__Work item__. Write out all records as given; omit images.

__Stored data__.

------------------------------

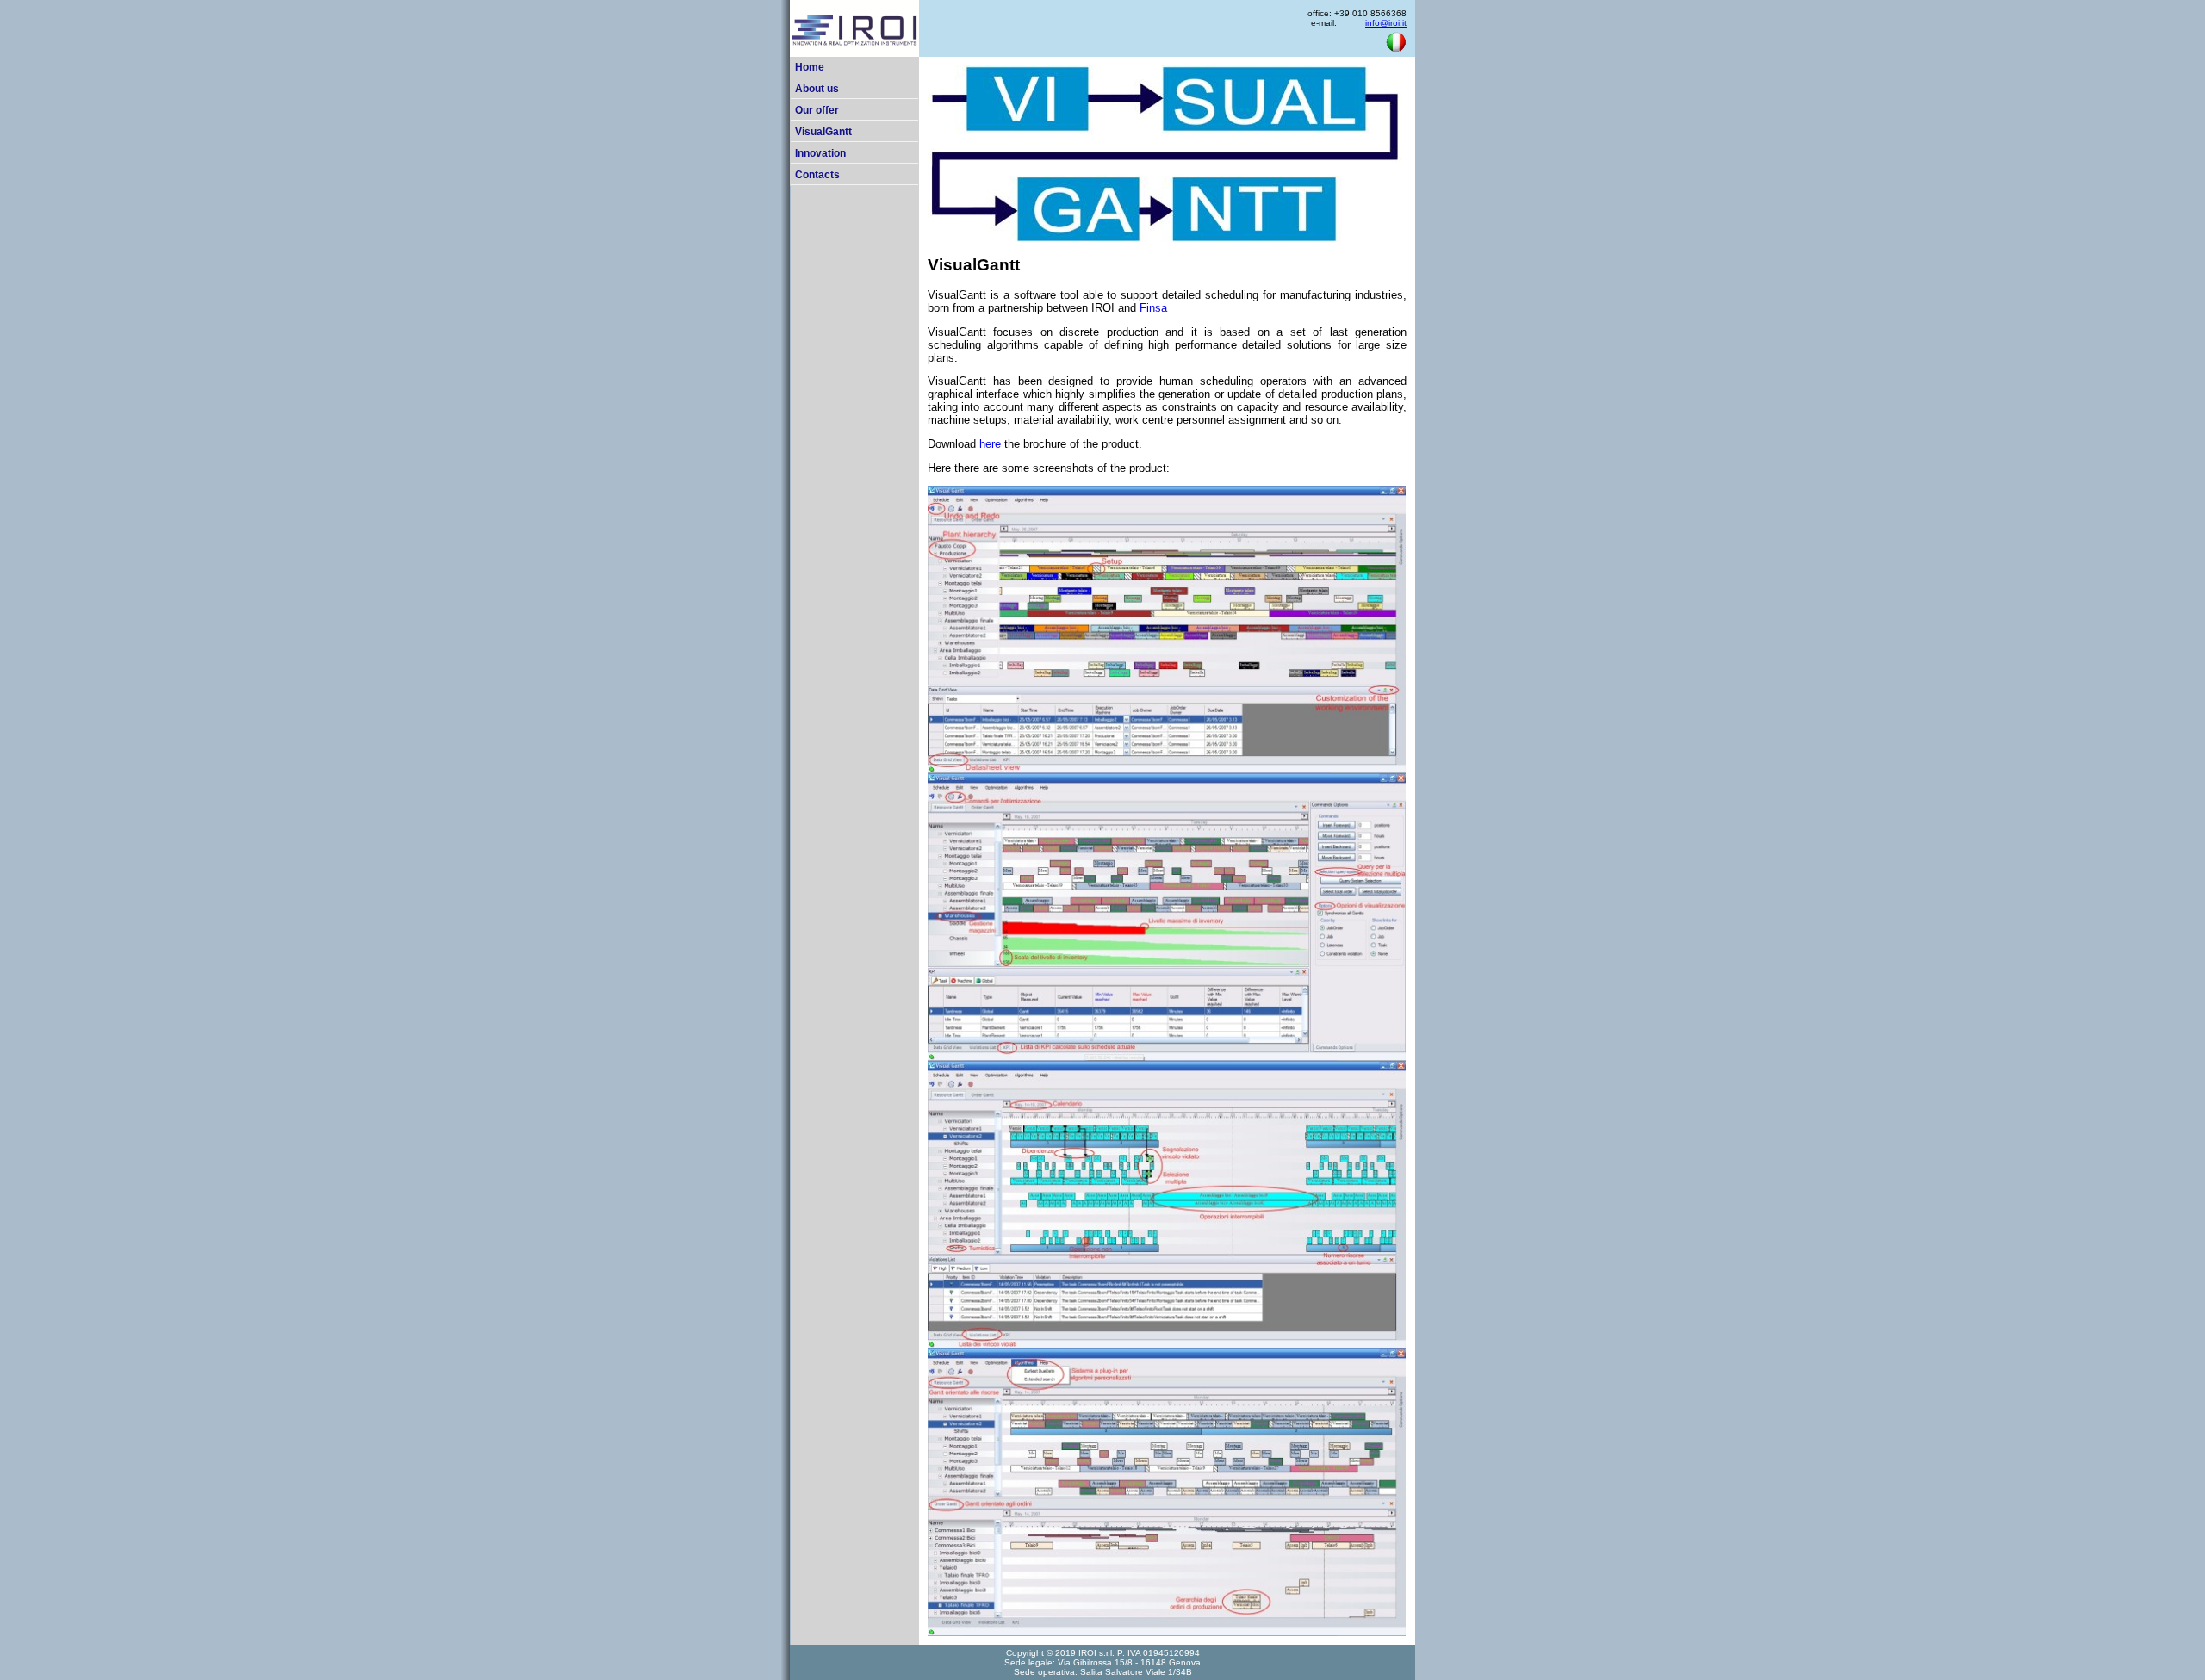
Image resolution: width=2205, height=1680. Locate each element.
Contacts (817, 175)
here (990, 443)
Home (809, 67)
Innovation (820, 153)
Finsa (1153, 307)
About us (817, 89)
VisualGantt (823, 132)
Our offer (817, 110)
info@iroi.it (1386, 23)
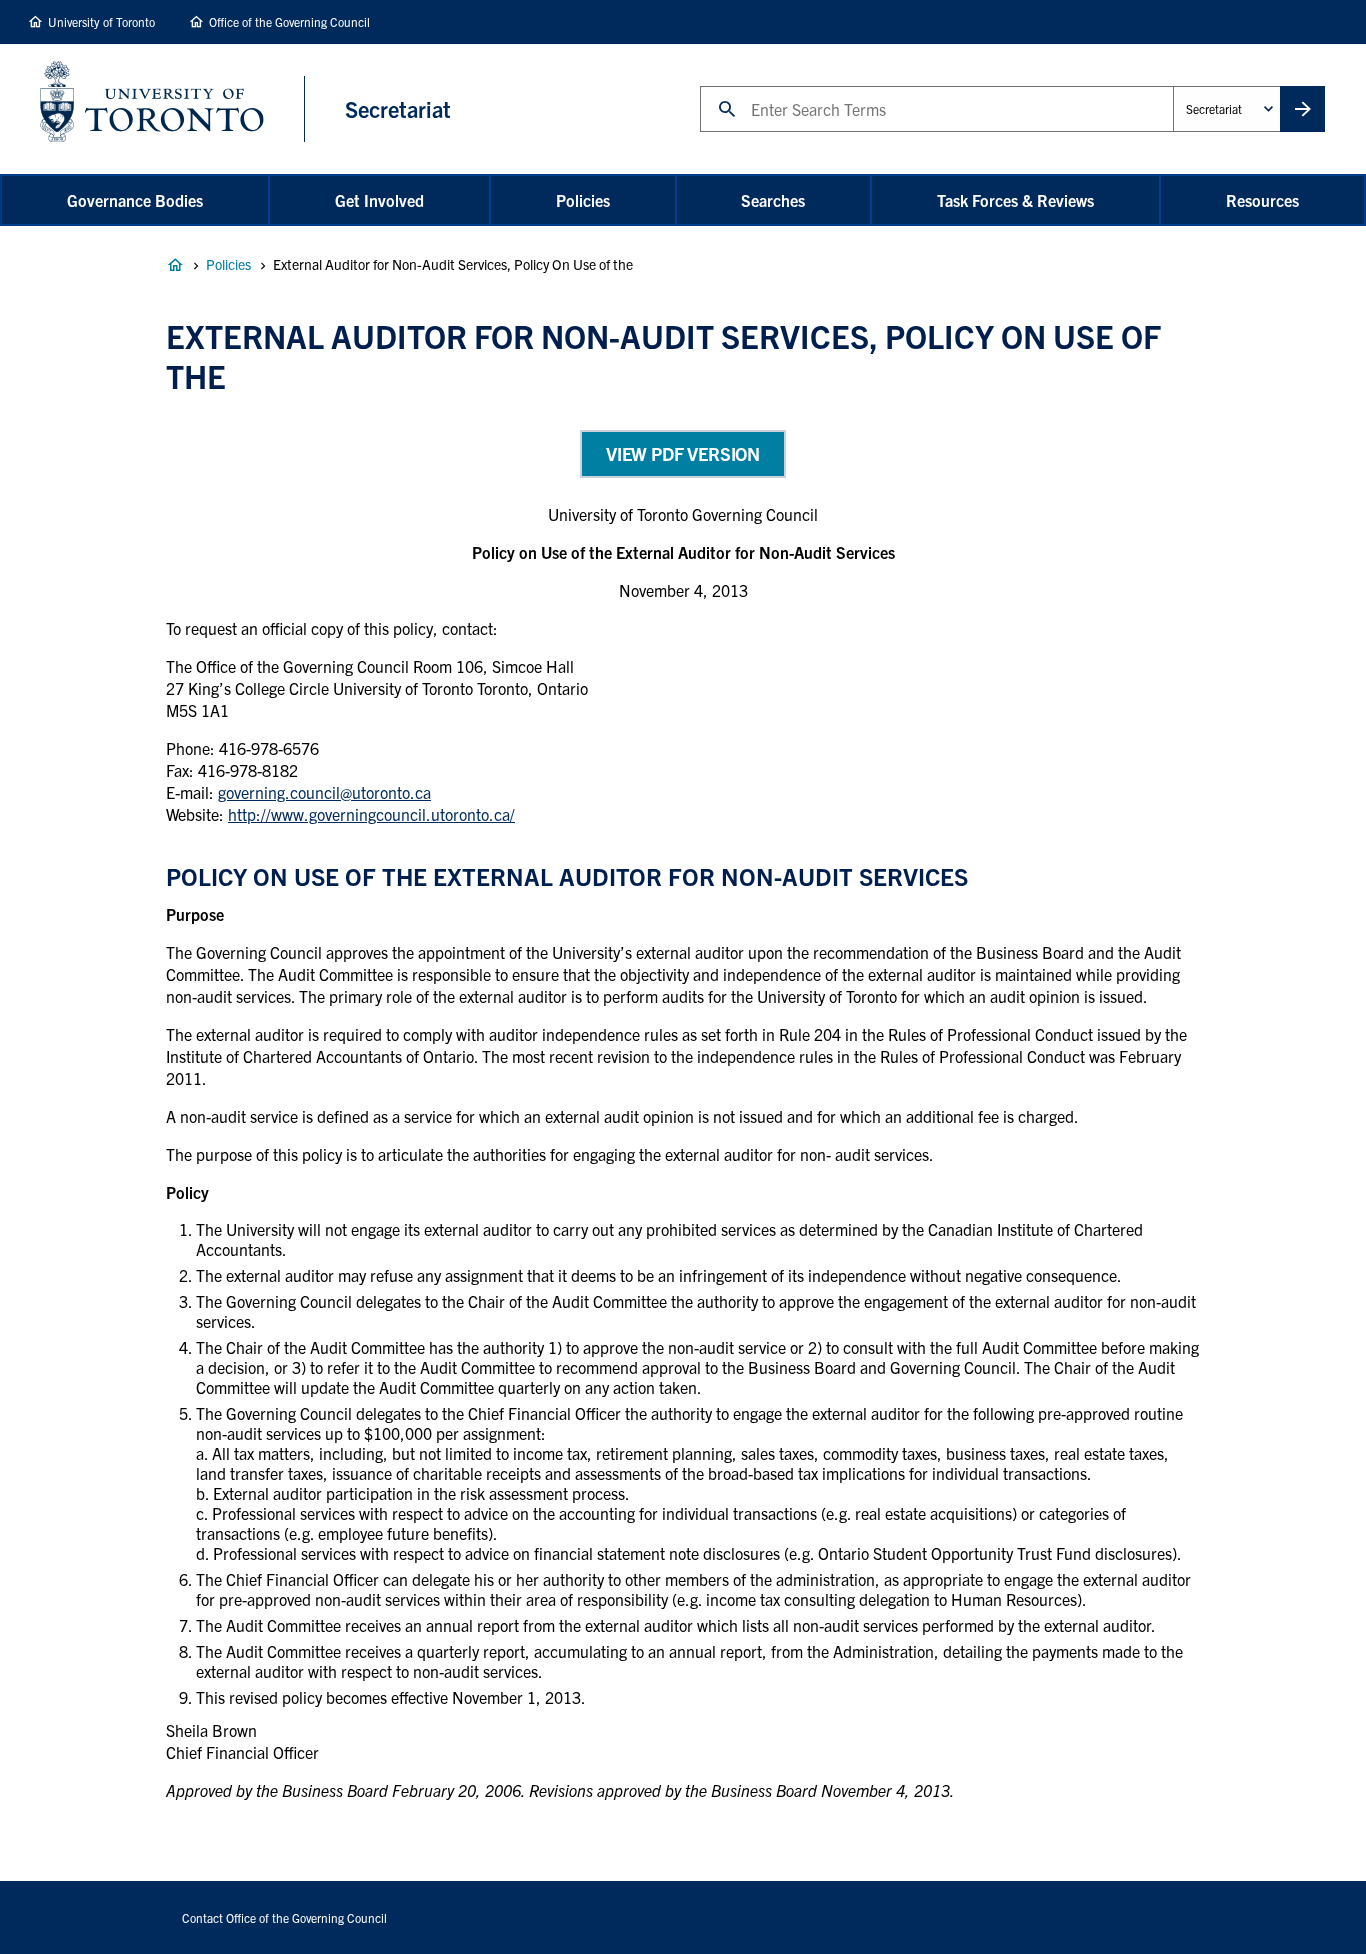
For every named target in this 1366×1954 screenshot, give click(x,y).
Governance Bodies (135, 200)
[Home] (172, 109)
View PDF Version (683, 453)
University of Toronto (101, 21)
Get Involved (379, 200)
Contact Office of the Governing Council (284, 1917)
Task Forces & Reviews (1015, 200)
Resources (1262, 200)
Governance (175, 265)
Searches (773, 200)
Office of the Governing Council (289, 21)
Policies (583, 200)
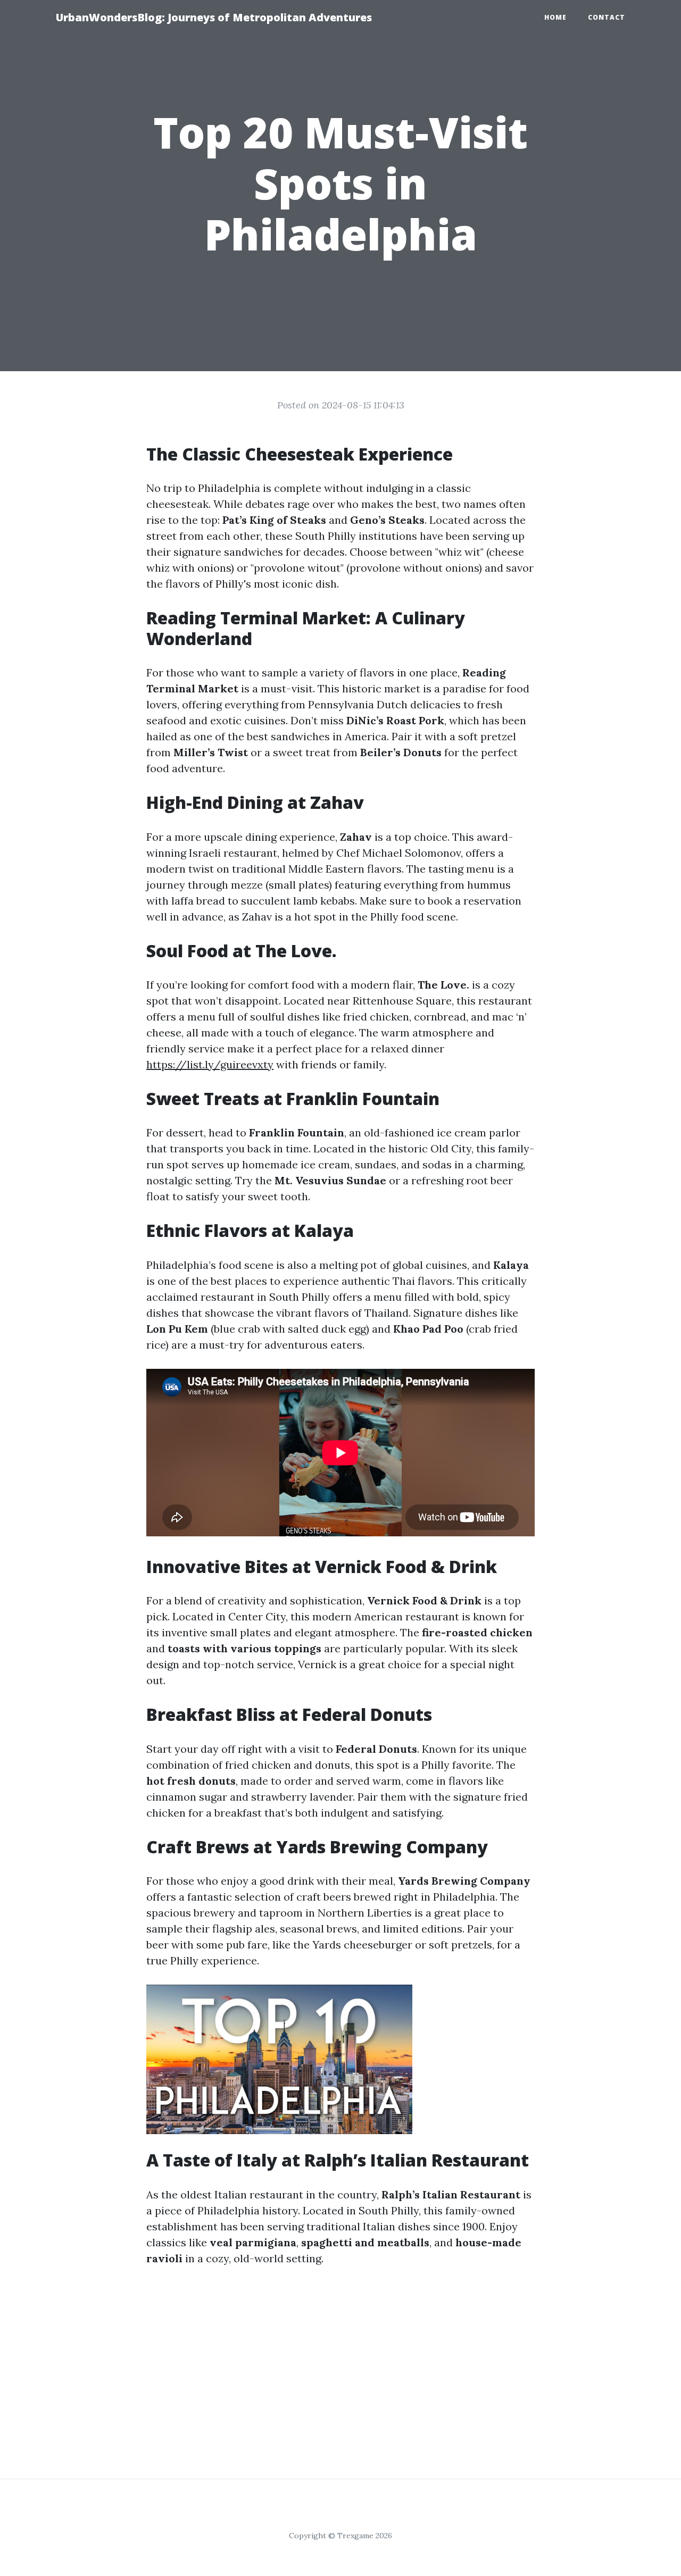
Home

------------------------------

__Result of the exercise__.
Image resolution: width=2205, height=1680. Locate each element.
Contacts (817, 175)
here (990, 443)
Home (809, 67)
Innovation (820, 153)
Finsa (1153, 307)
About us (817, 89)
VisualGantt (823, 132)
Our offer (817, 110)
info@iroi.it (1386, 23)
For every named target in this 1366×1954 screenshot, give click(x,y).
Governance Bodies (135, 200)
[Home] (172, 109)
View PDF Version (683, 453)
University of Toronto (101, 21)
Get Involved (379, 200)
Contact Office of the Governing Council (284, 1917)
Task Forces & Reviews (1015, 200)
Resources (1262, 200)
Governance (175, 265)
Searches (773, 200)
Office of the Governing Council (289, 21)
Policies (583, 200)
Home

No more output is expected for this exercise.